Anlaşılmaktadır ki benim yazılarımı okumuşsunuz. Ancak manayı anlamayıp, atacağınız hedefi ıskalamışsınız. Bu yorumunuz ile siz beni değil farkında olmadan benim eleştirdiğim rivayetçileri eleştirmektesiniz. Çünkü Peygamber’i kim uçurup kaçırıyorsa bu yazılarım da onlara karşı yazılmıştır. Anlamamak için insan ön yargılı olmak gerekir. Önyargı insanı kör ederken, önbilgi insanı bilginin tamamına ulaştırır ve onu işin ehli, hatta alimi yapar. Öyle anlaşılıyor ki bu yargınız yüzünden ayı gösteren parmağa bakmaktasınız. Bana atıfta bulunduğunuz sözlerin benimle hiç ilgisi, en küçük bağlantısı yoktur.

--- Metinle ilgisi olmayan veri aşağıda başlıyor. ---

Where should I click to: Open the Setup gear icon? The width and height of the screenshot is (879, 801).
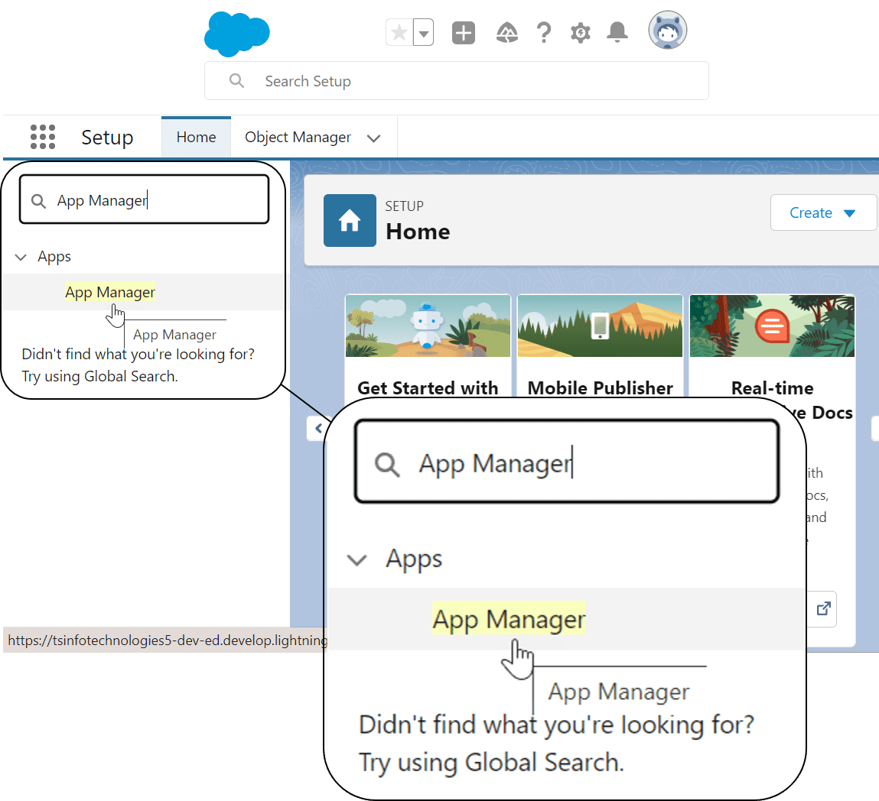(x=580, y=32)
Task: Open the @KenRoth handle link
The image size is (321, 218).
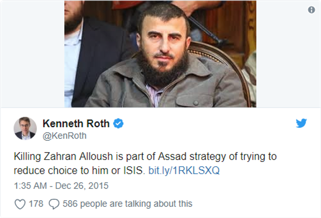Action: coord(65,136)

Benim inanç ve ahlakım ona müsaade etmez ayrıca.

 

İkinci yorum Şahin adlı okurdan: “Peygamber deyip duruyorsun. Ne (hz), ne (sav) ne de peygamber efendimiz diyorsun. Bir valiye bile ‘sayın valim’ diye hitap ederken, sen neyin kafasını yaşıyorsun.” Değerli okuyucu sizin sorduğunuz Hz, s.a.v. ve efendi kelimeleri birer Arapça kelimedir. Arpça bir kelime olan Hz, Türkçede sayın anlamına gelmektedir. Bu nedenle de yaşayan bir kişiye sayın ya da Hz denilebilir. Ancak hayattan göç etmiş bir insana “Sayın valim” ya da “Hz.” diye hitap edilmeyeceği açıktır. Hayatta yaşayan Türkçe konuşan ve Türkçe anlayan bir toplumda “Sayın vali”  demeniz, Arapça konuşup Arapça anlayan bir toplumda da bir valiye “Hz.” demekten daha doğal ne olabilir ki!.

 

Ve yine yorumunuzda diyorsunuz ki “Peygamber için neden s.a.v demiyorsunuz?” S.a.v kelimesi de Arapça bir kelimedir, manası ise; “Muhammed Peygamber’in yaptıklarının arkasında destek olmaktayım” şeklindedir. “Onun hayattayken uyguladığı Kuran’ın arkasındayım, onun destekçisiyim demek istenmektedir. Yoksa bin tane s.a.v deyip, adını zikrederek sevap kazanmak mümkün değildir. Peygamber vefat ettiğine göre bu sözcüğü yinelemenin de bir anlamı yoktur.

 

Son sorunuz da, “Peygambere neden efendim demiyorsunuz.” Bunun da bir Arapça kelime olduğunu da vurgulamıştık. Bu “Efendi” kelimesi Allah’a ait bir sıfattır ve insanlar için kullanılmaz. Sorularınızdan sonra hızınızı alamayıp “sen neyin kafasını yaşıyorsun” demektesiniz. Buna Ali Şeriati’nin bir sözüyle yanıt vermeyi uygun gördüm. “Sizi rahatsız etmeye geldim.” Yani insan kafa konforunu bozmaz ise din adına söylenenlere her zaman kafa sallayacaktır. Ben bu zamanıma kadar okuyup araştırdığım ve anladığım şeyi söyleyeyim: Allah’ın indirdiği din başka, insanların uydurduğu din başkadır.

 

“Ey iman etmiş kimseler! Eğer hak yoldan çıkmışın biri size bir haber getirirse hemen araştırın / tespit edin. Yoksa bilmeden bir topluluğa sataşırsınız / zarar getirirsiniz de yaptığınıza pişman olan kimseler olursunuz”. (Huccurat 6)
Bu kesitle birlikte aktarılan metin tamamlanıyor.